We regret to announce that we can no longer accept volunteers nor welcome visitors to the farm.  

It is a very sad turn of event for us, and also an opportunity to form a broad coalition of concerned citizens and organizations to assist the City to evolve its codes to foster a healthy and resilient culture.

Should you have any questions or a willingness to help organize to address the City Council, please email us.

We want to express our deepest gratitude to the many volunteers, supporters and donors who have contributed to make Gaia Gardens such a success.  In the word of a top City official, “we are victims of our own success!”

Thank you for your support and please come visit us on Saturdays at the Santa Fe Farmers Market, or on Fridays at the Eldorado Farmers Market.

Please stay tuned to this channel for further news about our brand new ducklings (click on video for 34 seconds of sheer delight!)


 (click on image to watch video)

With Love and Gratitude (and a healthy dose of bitterness, anger and grief).


The Pearl

Said one oyster to a neighboring oyster, “I have a very great pain within me. It is heavy and round and I am in distress.

And the other oyster replied with haughty complacence, “Praise be to the heavens and to the sea, I have no pain within me. I am well and whole both within and without.”

At that moment a crab was passing by and heard the two oysters, and he said to the one who was well and whole both within and without, “Yes you are well and whole; but the pain that your neighbor bears is a pearl of exceeding beauty.”

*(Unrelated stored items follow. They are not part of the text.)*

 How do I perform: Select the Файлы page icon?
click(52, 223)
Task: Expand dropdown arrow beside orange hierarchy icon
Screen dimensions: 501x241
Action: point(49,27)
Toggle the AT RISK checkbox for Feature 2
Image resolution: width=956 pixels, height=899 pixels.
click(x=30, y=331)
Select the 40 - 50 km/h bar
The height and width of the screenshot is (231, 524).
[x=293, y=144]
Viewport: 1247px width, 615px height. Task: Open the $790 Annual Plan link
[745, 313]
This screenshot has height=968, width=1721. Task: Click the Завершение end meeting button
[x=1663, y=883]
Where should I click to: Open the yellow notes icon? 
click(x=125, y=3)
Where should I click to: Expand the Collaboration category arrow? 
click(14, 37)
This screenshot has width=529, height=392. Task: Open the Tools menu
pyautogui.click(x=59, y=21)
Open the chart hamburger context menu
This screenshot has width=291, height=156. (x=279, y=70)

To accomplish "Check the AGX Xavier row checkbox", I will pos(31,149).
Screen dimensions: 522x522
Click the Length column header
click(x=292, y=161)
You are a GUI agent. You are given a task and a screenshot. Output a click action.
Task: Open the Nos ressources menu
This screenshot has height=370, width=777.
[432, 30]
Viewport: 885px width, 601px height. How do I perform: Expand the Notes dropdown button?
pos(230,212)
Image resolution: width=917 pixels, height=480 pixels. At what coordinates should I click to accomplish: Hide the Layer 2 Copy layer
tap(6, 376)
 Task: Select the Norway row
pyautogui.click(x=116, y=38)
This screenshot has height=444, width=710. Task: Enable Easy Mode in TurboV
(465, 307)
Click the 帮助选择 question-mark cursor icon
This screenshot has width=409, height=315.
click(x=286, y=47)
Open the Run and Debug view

-From “The Wanderer” By Kahlil Gibran

Aware of the deep disappointment I feel this evening, I hope to share some essence of beauty as well. Our recent demand from the city to cease all farm related operations “immediately,” has not only greatly affected Poki and I, but many devoted friends and supporters. As we sat in circle sharing this afternoon I was mostly speechless, allowing the reality of this unfolding to sink in. No more children laughing and running in freedom and delight, no more groups of elders sharing their wisdom and inspiration, no more shared meals after a morning of sifting compost or delicately transplanting vegetable starts, NO MORE, NO, NO, NO. This experience of denial and in a sense oppression, has opened my heart to the experience of so many humans across the globe, in situations far worse than ours.

This land has magnetized great kindness, amazing willingness, and selfless service. After countless hours of shared toil we have undoubtedly grown a precious family of volunteers and interns. To think of my brothers and sisters, aunties and uncles no longer being, “allowed,” to come share in living with us, breaks my heart.    I think of all the elders in the world who spend most of their day alone and isolated, the many urbanized children hungry to have their hands in the soil, while learning the priceless art of listening well, and simply the brave and lonely individuals who show up with a willingness to risk connecting with others. Gaia Gardens has been a sanctuary and inspiration to many, and for this I am forever grateful. Countless seeds of regeneration have been cast and I trust that however this story unfolds, we have all been gifted the freedom to share in big love, upon and for the land.